Fast forward: the company’s engineers now do their work on Azure and, according to Knoechel, they’re running four times more crash simulations and four times more software licenses with annual cloud expenditures of only about $1 million. And with Azure’s high availability and scalability – its “elasticity” – compute resources are delivered no matter the daily demand changes for HPC. The result, Knoechel said: “productivity has been unleashed.”

Knoechel pointed out other problems for automotive companies with on-prem resources. One is having data center managers on staff with expertise in running HPC-class infrastructures – they’re not easy to hire and retain. While that expertise is commonly found at the big automotive OEMs, it’s a growing problem among automotive component makers.

 

“More and more design work is being pushed down to the suppliers,” Knoechel said. “They have to be more innovative, they’re under pressure to deliver a better, lighter product, and time-to-market is a big challenge.” The result is that more automotive suppliers – some with as many as 5,000 cores – have flipped their infrastructures to the cloud.

Another problem for on-prem organizations: tech industry supply chain breakdowns delaying delivery of advanced servers with the latest components – the newest chips, power supplies, storage and memory drives. But because Azure is among the server OEM’s biggest customers, it’s at the head of the line for new server deliveries.

“Azure is very quick to adopt our latest technologies,” Kerr said. “For example, they were the first in the cloud to adopt our 3rd Gen ‘Milan’ EPYC with AMD 3D-V Cache, they’ve been very good at picking up our products when they come out. On-prem hardware procurement cycles can be long, they may do a refresh every three to five years, requiring big bets by planning teams. But with Azure the refresh is constant, customers don’t have to make that big bet.”

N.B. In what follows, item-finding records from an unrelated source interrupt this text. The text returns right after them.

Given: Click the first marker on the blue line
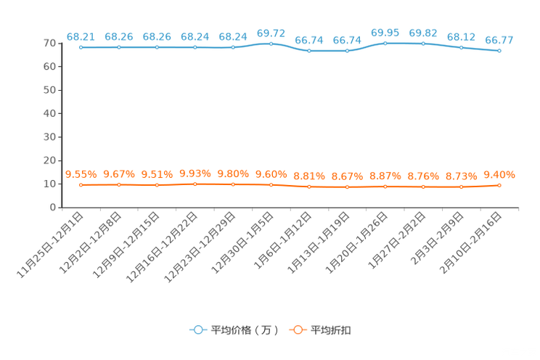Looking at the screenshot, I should [81, 47].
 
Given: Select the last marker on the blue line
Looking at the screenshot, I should [499, 51].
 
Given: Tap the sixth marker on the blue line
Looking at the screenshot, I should [271, 44].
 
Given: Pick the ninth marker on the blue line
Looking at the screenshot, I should [385, 44].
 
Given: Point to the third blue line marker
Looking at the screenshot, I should [157, 47].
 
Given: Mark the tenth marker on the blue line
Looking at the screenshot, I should [423, 44].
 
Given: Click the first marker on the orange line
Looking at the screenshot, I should [81, 185].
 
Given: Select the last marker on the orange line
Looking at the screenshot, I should [499, 186].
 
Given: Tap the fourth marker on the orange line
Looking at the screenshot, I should [195, 184].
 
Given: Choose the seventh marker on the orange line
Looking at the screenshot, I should [309, 187].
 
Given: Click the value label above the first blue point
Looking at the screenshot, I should [81, 36].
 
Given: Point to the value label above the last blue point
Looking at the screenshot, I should [499, 39].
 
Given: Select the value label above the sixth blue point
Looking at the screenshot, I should [271, 33].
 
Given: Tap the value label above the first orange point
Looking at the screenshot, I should [81, 173].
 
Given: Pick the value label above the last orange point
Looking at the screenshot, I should [499, 174].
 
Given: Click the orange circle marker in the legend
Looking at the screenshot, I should [298, 330].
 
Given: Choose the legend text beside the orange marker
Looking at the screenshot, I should [332, 330].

In addition, Azure’s HPC team has created an on prem-like offering, reflecting the subtleties of users’ high performance computing needs. Beyond incorporation new, advanced technologies and the storage and deployment tools used in HPC, Azure also has a lightweight hypervisor for bare metal-like performance and was the first major cloud provider to offer Infiniband fabric – all backed by Azure’s HPC technical staff.

Last March, Microsoft announced the upgrade of Azure HBv3 virtual machines with EPYC 3rd Gen chips. He said Microsoft’s internal tests show the new HBv3-series delivers up to 80 percent higher performance for CFD, 60 percent for EDA RTL (right-to-left), 50 percent higher performance for explicit finite element analysis and 19 percent for weather simulation. Much of that improvement is attributed to the 3D-V Cache in the new EPYC processors. In practical terms, an almost 80 percent runtime improvement on a 140 million-cell ANSYS Fluent CFD model means you can run two jobs in the time it took to do one.

Kerr and Knoechel added that an automotive OEM customer is seeing similar performance boosts running full-vehicle Ansys LS Dyna crash simulations with 20 to 30 million-plus elements. Those runs used to run 30 hours, now they take 10.

“If you’re in charge of safety for any major global automotive,” Knoechel said, “you’d better be paying attention to that.”